‘Look Out!’ All Eyes On Stanley Turrentine’s Remarkable Debut Album
‘Look Out!’ was a remarkable record that introduced the tenor saxophonist’s distinctive style and sound.
With his husky, unequivocally masculine, blues-infused tone, Stanley Turrentine belongs to an elite group of saxophonists who developed a distinctive sound that can easily be identified after hearing just two or three notes. In an interview from 1974, the Pittsburgh-born tenor player revealed that his father instilled in him at an early age the need to develop his own voice. “When I was younger, my lesson for the day would be one note,” he remembered. “My father would say, ‘Stand in the corner and play a note.’” Though this disciplined and laborious approach initially mystified the young Stanley, he realized the value in his father’s advice. “There’s so many ways you can hit one note,” he later said. “There’s a way you attack the note, the way you breathe, how much air you put into the horn, the vibrato.” Turrentine developed his approach across a string of albums for Blue Note Records, beginning with his 1960 debut for the label, Look Out!.
The session
In terms of his sound, Turrentine was already his own man when he entered audio engineer Rudy Van Gelder’s New Jersey studio on Saturday, June 18, 1960, to record his first album as a leader for Blue Note Records. His only previous recording experience had been as part of drummer Max Roach’s group in 1959 (he’d also recorded with Roach’s wife, Abbey Lincoln), but a year later, having impressed Blue Note’s co-founder, producer Alfred Lion, he showed that he was ready to put his sideman days behind him at the age of 26.

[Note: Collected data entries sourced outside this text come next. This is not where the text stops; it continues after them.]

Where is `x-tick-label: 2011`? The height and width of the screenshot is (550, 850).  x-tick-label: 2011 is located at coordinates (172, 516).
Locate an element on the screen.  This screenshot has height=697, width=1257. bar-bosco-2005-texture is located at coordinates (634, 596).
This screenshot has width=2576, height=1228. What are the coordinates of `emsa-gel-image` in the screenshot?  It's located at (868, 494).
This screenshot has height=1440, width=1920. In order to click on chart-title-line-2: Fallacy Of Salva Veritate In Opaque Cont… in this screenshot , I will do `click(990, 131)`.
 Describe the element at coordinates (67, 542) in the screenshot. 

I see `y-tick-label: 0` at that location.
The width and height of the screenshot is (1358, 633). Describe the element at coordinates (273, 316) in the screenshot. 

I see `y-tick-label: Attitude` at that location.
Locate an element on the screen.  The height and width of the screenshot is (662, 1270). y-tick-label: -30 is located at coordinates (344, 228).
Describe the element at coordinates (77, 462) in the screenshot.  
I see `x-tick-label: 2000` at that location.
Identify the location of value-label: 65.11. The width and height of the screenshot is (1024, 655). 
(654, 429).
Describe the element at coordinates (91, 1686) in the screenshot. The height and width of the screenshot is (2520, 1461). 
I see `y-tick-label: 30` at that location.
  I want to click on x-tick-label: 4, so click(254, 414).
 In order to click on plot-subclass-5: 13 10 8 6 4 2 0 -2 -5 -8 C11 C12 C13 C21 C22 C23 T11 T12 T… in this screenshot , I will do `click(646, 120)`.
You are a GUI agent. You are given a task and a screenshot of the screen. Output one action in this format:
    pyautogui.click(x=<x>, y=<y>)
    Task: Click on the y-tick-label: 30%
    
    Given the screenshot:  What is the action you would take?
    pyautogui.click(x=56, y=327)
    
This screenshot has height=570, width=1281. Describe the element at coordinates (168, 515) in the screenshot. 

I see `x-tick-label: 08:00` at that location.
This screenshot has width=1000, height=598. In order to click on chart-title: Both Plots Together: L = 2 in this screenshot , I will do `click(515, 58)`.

For the session, Turrentine brought in pianist Horace Parlan, who, like the saxophonist, was also from Pittsburgh and had recorded his debut album for Blue Note earlier in the year; bassist George Tucker, who’d played on Eric Dolphy’s debut album a couple of months prior to the session; and drummer Al Harewood, whose credits included Kai Winding & JJ Johnson, and Benny Golson. Despite being relatively young men, they were also seasoned musicians whose experience was reflected in the ease with which they blended on Look Out!.
The album
Three of the LP’s six cuts were written by Turrentine, the first being the opening title track: a loose-limbed, toe-tapping groove in a soul jazz mode. Turrentine’s sax is relaxed and conversational in tone, its sinuous, flowing melodic phrases imbued with a meld of blues and gospel cadences. Parlan takes the second solo; his tone is light and percussive even when he plays chunky block chords. Meanwhile, underneath, the groove cooked up by Tucker and Harewood simmers like a succulent soul stew.
The slow romantic ballad “Journey Into Melody” (originally a syrupy 50s TV theme penned by Canadian composer Robert Farnon and played by his orchestra) allows Turrentine to show sensitivity and a lyrical aspect to his playing. It’s the perfect after-hours chill-out groove.
A brief flourish from Al Harewood’s drums opens “Return Engagement,” a Horace Parlan tune that, despite its hard-swinging groove – propelled by George Tucker’s speed-walking bass – is very light on its feet. In spite of its gruffness, Turrentine’s saxophone is almost airy in its suppleness. Near the end, the group “trade fours” (alternate four-bar passages) with drummer Harewood.
The album’s killer cut is the Turrentine-written “Little Sheri,” which opened side two of the original vinyl (an edited version was also released as a single). It’s a midtempo cut with an infectious chorus welded to an irresistible groove.
By contrast, the faster “Tiny Capers” – a song written by 50s hard bop trumpeter Clifford Brown – is a fluid vehicle for Turrentine’s roving saxophone, which strikes a perfect equilibrium between technique and feeling. The saxophonist’s composition “Minor Chant” is more meditative: a midtempo swinger highlighting the breathy, almost Ben Webster-like sonorities of Turrentine’s distinctive tenor sax. Also noteworthy is an improvised passage by Tucker, which echoes Parlan’s previous piano solo by quoting from the gospel number “Wade In The Water” (a few years before it was a pop hit for Ramsey Lewis). Taking us to church, it closes Look Out! on a satisfyingly euphoric note.
The legacy
With its eye-grabbing exclamation mark, the album title was intended as an invitation rather than a warning, alerting the jazz fan to something remarkable inside. Though Stanley Turrentine would go on to rack up almost 30 recording sessions for Blue Note in the 60s, before departing for new adventures elsewhere, Look Out! documents a significant moment in time – the first step in a prolific and storied recording career.